THE PROBLEM
Transcribe the data below verbatim from the line with "Пресс-центр (172, 1968)" to the line with "www.acugraph.com (50, 2399)". Include both of those lines.

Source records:
+-------+

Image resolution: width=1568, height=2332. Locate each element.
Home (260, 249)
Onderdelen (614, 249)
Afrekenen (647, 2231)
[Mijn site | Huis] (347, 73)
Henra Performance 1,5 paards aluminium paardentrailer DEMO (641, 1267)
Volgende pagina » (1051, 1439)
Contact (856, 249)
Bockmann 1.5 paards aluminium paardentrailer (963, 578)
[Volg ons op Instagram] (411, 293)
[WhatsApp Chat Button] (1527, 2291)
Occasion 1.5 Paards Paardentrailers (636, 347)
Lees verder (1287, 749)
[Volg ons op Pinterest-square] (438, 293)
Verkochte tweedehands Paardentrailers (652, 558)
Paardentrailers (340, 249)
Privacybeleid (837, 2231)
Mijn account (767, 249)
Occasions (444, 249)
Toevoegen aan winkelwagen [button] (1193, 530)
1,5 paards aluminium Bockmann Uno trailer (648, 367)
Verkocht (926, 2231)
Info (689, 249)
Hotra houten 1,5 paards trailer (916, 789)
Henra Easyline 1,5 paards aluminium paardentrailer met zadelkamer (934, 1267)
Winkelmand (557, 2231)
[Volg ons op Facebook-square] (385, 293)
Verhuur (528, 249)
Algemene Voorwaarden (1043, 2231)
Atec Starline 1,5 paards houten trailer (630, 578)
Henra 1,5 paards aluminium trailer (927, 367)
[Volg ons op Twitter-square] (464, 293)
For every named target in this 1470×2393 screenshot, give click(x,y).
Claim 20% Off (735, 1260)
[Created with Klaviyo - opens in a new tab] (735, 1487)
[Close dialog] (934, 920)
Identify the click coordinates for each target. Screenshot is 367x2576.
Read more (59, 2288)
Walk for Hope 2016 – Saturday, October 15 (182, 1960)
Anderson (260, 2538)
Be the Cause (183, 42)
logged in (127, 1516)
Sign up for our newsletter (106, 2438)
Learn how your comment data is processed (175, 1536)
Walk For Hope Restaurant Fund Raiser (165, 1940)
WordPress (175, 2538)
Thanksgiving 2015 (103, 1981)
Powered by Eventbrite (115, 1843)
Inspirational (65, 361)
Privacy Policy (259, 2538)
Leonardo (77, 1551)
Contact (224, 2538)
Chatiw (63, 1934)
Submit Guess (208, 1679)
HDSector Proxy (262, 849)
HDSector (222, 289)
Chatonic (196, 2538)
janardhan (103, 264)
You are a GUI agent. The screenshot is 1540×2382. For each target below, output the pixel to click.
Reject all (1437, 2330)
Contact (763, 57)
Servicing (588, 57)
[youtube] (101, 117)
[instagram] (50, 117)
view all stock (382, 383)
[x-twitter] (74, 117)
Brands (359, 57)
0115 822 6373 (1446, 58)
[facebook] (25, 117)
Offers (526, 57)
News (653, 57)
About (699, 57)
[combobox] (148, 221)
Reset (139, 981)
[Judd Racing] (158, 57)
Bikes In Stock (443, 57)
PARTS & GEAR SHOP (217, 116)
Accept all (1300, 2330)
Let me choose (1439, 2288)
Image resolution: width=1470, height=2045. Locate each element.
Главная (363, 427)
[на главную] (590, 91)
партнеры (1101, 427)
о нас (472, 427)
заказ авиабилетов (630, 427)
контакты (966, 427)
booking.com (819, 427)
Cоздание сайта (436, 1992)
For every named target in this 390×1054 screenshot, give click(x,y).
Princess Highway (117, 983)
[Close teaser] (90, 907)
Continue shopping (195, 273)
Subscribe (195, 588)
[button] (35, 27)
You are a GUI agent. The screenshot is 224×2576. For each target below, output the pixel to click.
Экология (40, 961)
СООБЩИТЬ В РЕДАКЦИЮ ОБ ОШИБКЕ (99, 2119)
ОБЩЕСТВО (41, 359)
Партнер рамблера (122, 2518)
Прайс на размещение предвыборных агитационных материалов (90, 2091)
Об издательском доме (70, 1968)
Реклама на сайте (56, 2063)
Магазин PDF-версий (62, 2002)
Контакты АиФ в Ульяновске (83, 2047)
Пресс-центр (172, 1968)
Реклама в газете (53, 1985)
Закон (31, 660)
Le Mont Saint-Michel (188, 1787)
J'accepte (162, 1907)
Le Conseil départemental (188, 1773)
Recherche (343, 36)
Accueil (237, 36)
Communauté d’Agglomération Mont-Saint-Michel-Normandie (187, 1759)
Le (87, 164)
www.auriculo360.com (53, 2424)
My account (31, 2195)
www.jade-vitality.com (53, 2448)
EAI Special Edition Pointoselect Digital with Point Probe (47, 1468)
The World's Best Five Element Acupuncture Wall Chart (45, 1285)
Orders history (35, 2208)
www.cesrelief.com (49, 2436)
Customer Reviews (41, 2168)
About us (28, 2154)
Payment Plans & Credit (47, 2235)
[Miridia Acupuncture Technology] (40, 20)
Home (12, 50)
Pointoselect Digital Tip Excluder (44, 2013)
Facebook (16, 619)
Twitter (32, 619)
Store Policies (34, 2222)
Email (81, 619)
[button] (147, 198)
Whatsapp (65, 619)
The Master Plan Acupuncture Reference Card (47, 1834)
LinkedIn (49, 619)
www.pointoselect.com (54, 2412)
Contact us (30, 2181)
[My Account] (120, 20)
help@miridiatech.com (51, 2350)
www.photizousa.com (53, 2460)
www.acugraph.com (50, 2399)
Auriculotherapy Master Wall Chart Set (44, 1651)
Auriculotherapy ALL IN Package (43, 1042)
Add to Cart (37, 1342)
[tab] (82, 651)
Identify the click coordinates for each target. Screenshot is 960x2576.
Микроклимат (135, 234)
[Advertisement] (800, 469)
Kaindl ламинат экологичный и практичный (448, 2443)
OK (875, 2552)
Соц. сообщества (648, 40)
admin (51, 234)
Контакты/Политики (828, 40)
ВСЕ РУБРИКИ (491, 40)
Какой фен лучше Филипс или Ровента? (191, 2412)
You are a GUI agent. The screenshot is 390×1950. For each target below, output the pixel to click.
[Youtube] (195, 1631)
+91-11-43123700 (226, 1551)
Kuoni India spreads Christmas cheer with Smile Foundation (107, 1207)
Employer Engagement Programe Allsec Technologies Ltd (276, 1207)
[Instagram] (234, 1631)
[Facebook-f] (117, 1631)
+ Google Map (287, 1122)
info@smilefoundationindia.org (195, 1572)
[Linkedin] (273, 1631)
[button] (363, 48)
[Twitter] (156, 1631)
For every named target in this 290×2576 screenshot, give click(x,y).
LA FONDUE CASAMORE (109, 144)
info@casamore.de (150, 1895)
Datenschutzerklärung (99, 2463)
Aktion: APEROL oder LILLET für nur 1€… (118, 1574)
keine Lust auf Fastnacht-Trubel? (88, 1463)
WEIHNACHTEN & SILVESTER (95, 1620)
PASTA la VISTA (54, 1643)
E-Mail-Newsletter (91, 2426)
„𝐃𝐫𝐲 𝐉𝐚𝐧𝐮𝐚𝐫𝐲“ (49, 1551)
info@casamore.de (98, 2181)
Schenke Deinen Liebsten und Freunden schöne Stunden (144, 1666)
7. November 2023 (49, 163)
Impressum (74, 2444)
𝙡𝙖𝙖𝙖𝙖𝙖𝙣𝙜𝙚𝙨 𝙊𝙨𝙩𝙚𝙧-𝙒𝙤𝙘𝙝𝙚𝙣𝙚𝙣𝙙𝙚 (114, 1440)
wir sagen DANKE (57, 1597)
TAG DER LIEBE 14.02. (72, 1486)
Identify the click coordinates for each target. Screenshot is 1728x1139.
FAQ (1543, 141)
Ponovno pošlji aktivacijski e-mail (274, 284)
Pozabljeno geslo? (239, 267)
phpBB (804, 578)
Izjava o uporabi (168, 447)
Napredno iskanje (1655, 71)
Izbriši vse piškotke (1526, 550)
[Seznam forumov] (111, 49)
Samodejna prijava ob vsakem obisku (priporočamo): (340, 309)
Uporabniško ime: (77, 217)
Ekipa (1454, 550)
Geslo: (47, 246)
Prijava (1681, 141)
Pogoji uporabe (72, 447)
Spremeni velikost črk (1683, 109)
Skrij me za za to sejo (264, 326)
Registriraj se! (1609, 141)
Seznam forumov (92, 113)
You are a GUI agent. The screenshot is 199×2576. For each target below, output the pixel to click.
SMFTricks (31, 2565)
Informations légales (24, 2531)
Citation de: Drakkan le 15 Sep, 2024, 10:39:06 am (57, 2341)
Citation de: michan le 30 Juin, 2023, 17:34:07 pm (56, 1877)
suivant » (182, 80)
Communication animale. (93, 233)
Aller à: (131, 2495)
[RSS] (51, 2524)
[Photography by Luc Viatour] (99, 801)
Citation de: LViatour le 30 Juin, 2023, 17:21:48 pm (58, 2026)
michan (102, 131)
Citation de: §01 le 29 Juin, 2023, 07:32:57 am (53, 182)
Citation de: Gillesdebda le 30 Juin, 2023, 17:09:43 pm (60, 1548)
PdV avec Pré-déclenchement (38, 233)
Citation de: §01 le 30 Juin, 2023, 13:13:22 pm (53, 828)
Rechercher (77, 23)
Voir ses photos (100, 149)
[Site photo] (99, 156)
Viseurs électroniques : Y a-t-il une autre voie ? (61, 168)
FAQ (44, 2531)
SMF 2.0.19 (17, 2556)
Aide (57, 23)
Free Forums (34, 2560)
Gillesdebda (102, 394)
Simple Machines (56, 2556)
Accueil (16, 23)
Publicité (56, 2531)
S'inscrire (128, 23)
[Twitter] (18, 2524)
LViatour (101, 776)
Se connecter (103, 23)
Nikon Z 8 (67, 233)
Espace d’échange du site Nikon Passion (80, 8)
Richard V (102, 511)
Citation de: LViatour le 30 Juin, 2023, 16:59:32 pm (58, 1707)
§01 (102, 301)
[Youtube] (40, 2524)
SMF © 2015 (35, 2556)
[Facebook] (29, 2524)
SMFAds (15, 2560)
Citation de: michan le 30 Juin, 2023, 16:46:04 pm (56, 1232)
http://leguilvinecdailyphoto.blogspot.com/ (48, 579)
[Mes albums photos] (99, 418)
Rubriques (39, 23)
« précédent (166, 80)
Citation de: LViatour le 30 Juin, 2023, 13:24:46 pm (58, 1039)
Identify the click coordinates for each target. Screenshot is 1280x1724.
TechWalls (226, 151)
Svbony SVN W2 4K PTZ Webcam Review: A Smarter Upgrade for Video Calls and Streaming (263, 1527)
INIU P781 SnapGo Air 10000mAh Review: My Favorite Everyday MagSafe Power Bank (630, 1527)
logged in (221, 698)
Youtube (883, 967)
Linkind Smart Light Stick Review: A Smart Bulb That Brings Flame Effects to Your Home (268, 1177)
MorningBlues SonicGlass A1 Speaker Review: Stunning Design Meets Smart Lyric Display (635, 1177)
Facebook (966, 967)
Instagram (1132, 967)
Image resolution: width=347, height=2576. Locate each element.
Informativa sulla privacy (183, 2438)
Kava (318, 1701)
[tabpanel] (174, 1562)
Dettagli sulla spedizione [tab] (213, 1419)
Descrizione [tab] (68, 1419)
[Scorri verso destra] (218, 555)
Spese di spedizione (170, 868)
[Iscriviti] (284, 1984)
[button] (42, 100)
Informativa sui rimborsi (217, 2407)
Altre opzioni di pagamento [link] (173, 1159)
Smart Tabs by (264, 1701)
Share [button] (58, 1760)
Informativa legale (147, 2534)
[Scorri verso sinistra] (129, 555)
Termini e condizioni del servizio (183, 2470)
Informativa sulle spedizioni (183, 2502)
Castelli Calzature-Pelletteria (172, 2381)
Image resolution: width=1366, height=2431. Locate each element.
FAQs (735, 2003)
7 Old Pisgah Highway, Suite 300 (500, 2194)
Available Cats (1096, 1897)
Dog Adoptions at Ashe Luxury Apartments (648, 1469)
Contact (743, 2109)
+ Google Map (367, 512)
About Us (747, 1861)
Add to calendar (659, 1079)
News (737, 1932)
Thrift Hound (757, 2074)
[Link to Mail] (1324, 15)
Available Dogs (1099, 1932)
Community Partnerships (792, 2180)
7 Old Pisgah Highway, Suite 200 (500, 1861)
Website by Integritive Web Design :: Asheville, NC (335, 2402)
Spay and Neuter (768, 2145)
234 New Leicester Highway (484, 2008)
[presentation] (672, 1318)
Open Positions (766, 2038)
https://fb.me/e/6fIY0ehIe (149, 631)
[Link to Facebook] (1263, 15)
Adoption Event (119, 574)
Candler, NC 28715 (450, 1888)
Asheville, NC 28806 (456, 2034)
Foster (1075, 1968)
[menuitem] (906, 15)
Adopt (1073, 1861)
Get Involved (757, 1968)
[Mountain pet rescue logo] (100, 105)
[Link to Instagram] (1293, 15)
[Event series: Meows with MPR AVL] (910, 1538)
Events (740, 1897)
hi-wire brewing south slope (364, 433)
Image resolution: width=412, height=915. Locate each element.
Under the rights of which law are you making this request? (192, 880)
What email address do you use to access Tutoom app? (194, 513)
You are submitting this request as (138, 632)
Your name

+-------+

SOLUTION
Пресс-центр (172, 1968)
Реклама в газете (53, 1985)
Закон (31, 660)
Le Mont Saint-Michel (188, 1787)
J'accepte (162, 1907)
Le Conseil départemental (188, 1773)
Recherche (343, 36)
Accueil (237, 36)
Communauté d’Agglomération Mont-Saint-Michel-Normandie (187, 1759)
Le (87, 164)
www.auriculo360.com (53, 2424)
My account (31, 2195)
www.jade-vitality.com (53, 2448)
EAI Special Edition Pointoselect Digital with Point Probe (47, 1468)
The World's Best Five Element Acupuncture Wall Chart (45, 1285)
Orders history (35, 2208)
www.cesrelief.com (49, 2436)
Customer Reviews (41, 2168)
About us (28, 2154)
Payment Plans & Credit (47, 2235)
[Miridia Acupuncture Technology] (40, 20)
Home (12, 50)
Pointoselect Digital Tip Excluder (44, 2013)
Facebook (16, 619)
Twitter (32, 619)
Store Policies (34, 2222)
Email (81, 619)
[button] (147, 198)
Whatsapp (65, 619)
The Master Plan Acupuncture Reference Card (47, 1834)
LinkedIn (49, 619)
www.pointoselect.com (54, 2412)
Contact us (30, 2181)
[My Account] (120, 20)
help@miridiatech.com (51, 2350)
www.photizousa.com (53, 2460)
www.acugraph.com (50, 2399)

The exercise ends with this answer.